§ **What this task involves**
Revise the section of the entries that opens with the line containing "Click the orange Tuya cloud product image" and closes with the line containing "pos(1319,798)", replacing "magnifier" with "magnifying glass" and leaving everything else unchanged. Return only those lines.

-- START Input for this task --

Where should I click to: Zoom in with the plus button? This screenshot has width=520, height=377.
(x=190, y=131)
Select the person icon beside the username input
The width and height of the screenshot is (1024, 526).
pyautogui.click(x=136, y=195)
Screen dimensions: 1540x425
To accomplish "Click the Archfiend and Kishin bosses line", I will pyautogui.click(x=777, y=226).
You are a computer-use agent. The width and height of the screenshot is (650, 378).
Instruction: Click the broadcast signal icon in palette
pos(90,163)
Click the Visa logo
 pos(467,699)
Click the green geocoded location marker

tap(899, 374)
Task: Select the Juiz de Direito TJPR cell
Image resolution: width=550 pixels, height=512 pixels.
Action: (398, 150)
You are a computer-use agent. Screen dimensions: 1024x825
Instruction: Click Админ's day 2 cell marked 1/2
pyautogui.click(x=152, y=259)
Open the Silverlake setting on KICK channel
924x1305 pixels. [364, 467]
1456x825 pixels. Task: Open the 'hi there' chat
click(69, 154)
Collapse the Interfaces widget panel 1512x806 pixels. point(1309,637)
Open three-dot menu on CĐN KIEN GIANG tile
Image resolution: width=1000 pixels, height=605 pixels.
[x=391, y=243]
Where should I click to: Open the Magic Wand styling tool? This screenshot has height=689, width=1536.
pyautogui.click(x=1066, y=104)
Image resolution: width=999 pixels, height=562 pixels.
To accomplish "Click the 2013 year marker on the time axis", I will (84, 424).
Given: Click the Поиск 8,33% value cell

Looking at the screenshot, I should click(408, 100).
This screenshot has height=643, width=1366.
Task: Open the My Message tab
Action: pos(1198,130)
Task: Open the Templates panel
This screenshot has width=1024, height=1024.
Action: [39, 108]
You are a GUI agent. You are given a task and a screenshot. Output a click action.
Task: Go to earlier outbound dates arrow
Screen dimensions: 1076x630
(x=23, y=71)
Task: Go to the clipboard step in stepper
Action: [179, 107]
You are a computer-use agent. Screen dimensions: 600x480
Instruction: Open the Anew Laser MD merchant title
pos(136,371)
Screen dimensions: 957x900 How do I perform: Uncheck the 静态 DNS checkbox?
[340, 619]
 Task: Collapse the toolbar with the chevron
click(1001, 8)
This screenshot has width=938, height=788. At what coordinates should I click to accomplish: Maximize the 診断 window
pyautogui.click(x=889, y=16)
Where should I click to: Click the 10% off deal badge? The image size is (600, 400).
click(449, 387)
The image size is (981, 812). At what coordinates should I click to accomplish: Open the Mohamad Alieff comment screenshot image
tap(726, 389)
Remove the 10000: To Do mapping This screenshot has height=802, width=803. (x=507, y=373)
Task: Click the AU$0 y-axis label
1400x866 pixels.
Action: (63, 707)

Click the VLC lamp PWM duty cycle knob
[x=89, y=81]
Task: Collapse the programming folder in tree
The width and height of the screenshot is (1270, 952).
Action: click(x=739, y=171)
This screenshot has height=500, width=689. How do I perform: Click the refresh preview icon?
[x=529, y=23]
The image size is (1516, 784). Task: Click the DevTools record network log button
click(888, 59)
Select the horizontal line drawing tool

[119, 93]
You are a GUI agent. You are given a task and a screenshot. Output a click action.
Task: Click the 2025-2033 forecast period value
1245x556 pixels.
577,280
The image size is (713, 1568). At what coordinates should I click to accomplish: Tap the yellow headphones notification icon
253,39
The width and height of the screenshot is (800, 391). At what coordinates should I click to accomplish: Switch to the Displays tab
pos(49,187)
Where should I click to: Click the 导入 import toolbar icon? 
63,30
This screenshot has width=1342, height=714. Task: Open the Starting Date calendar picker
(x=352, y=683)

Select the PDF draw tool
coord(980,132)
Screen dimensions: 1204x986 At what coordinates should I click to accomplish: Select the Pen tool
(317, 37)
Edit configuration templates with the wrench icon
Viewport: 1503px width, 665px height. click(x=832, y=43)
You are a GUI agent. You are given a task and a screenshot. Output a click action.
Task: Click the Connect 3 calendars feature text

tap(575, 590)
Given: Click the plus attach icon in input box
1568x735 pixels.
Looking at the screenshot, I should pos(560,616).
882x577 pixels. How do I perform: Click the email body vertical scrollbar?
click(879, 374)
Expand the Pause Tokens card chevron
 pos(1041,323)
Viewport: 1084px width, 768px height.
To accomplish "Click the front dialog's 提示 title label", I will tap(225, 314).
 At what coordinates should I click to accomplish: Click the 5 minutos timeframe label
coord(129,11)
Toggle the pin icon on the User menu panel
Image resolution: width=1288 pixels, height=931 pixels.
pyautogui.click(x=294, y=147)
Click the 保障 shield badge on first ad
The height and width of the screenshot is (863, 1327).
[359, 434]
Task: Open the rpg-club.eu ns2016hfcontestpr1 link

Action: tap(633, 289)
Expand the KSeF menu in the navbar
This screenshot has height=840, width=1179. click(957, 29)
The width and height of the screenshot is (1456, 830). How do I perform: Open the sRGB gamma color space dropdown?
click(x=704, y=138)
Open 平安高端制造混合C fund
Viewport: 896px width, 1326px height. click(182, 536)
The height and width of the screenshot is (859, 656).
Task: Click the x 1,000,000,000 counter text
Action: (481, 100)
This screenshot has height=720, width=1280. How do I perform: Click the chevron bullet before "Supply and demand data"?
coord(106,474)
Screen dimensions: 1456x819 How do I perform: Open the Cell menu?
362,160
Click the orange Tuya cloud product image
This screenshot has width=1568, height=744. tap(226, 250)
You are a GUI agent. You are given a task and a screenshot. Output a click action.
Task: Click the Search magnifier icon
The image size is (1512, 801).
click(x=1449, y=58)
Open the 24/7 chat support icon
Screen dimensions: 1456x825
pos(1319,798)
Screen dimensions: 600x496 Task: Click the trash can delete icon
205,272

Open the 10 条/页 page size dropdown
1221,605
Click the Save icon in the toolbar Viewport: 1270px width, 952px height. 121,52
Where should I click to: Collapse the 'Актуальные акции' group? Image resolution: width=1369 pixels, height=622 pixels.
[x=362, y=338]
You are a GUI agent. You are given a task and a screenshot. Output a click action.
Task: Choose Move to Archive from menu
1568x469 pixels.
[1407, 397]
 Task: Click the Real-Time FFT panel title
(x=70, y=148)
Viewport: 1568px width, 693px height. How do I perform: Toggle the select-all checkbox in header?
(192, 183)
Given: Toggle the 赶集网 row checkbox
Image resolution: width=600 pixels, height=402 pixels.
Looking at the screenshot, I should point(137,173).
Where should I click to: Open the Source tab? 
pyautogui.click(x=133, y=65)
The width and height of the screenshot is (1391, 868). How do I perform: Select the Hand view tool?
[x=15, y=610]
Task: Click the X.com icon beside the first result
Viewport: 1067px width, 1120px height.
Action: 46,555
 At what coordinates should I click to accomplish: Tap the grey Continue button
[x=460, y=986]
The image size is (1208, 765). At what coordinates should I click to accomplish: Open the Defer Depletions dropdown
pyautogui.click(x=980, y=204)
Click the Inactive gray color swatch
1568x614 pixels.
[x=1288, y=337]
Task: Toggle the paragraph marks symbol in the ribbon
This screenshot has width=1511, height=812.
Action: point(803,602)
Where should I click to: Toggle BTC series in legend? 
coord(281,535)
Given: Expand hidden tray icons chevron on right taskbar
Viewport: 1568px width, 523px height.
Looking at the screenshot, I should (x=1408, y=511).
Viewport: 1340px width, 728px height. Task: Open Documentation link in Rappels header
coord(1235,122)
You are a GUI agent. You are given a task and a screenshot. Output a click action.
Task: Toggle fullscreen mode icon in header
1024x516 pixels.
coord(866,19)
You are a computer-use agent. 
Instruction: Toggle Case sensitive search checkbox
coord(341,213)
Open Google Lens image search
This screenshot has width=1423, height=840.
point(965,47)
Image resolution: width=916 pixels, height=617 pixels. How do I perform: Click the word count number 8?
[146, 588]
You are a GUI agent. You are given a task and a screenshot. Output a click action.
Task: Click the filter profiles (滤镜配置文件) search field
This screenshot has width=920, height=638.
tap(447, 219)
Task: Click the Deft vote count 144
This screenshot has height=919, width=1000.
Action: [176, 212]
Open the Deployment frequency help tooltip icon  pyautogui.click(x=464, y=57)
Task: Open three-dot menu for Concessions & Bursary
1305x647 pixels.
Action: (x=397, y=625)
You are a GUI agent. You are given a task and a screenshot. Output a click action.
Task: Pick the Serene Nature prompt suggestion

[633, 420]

-- END Input for this task --

§ **The output**
Click the orange Tuya cloud product image
This screenshot has width=1568, height=744. tap(226, 250)
You are a GUI agent. You are given a task and a screenshot. Output a click action.
Task: Click the Search magnifying glass icon
The image size is (1512, 801).
click(x=1449, y=58)
Open the 24/7 chat support icon
Screen dimensions: 1456x825
pos(1319,798)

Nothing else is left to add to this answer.